The rule adopted by the Tennessee Department of Commerce and Insurance is the latest state regulation or law patterned after the National Association of Insurance Commissioners’ (NAIC) model, which was finalized in 2020.
The NAIC model, “Suitability in Annuity Transactions Model Regulation,” was designed to give states a template to follow to align regulation of annuity sales and recommendations on the state level with that of securities on the federal level by the Securities and Exchange Commission’s Regulation Best Interest rule.
Like that rule, the NAIC model states that agents can’t put their own financial interests ahead of consumers and sets out a number of obligations they must meet that mirrored the SEC’s work.
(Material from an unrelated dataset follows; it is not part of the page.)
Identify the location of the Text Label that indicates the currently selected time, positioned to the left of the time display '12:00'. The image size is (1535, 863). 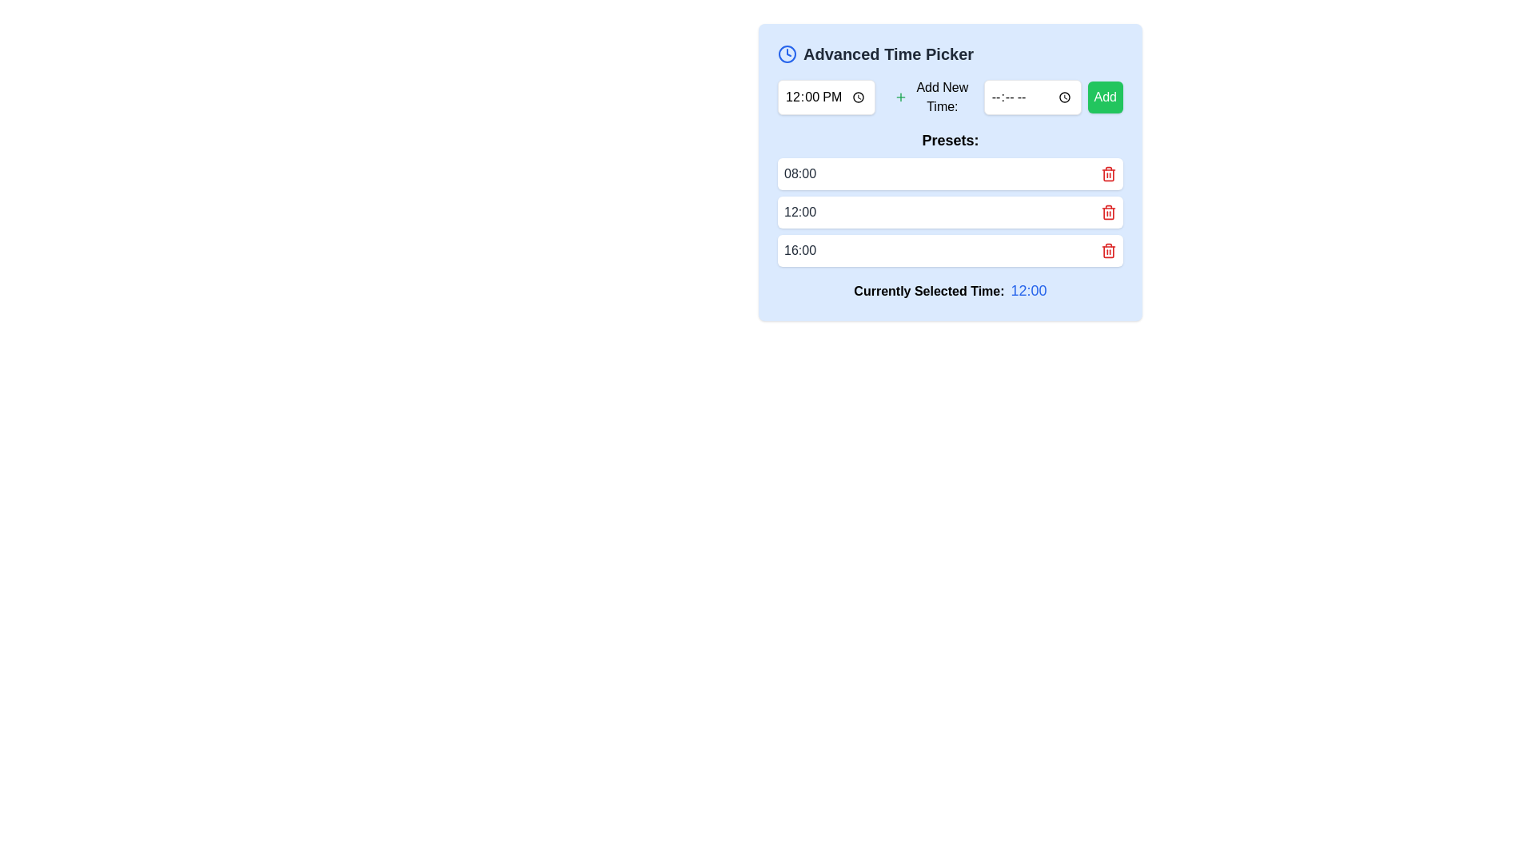
(929, 291).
However, like Reg BI, the NAIC model stopped short of mandating a fiduciary standard.
Shortly after the NAIC finalized its model, Iowa became the first state to pass its own rule. In June of last year, Hawaii became the 27th state to sign its own rule or law based on the NAIC’s template, followed by Colorado, Massachusetts and Alaska later in the year.
Georgia and Wyoming are also nearing passage of best interest annuity regulation, according to the Insured Retirement Institute. Sarah Wood, the organization’s director for state policy and regulatory affairs, said more than 40 states in total might sign on by the end of the year. In addition to Georgia and Wyoming, Illinois, Nevada, Utah, West Virginia, Oregon and Washington all had active proposals to adopt the NAIC’s model rule, according to Wood.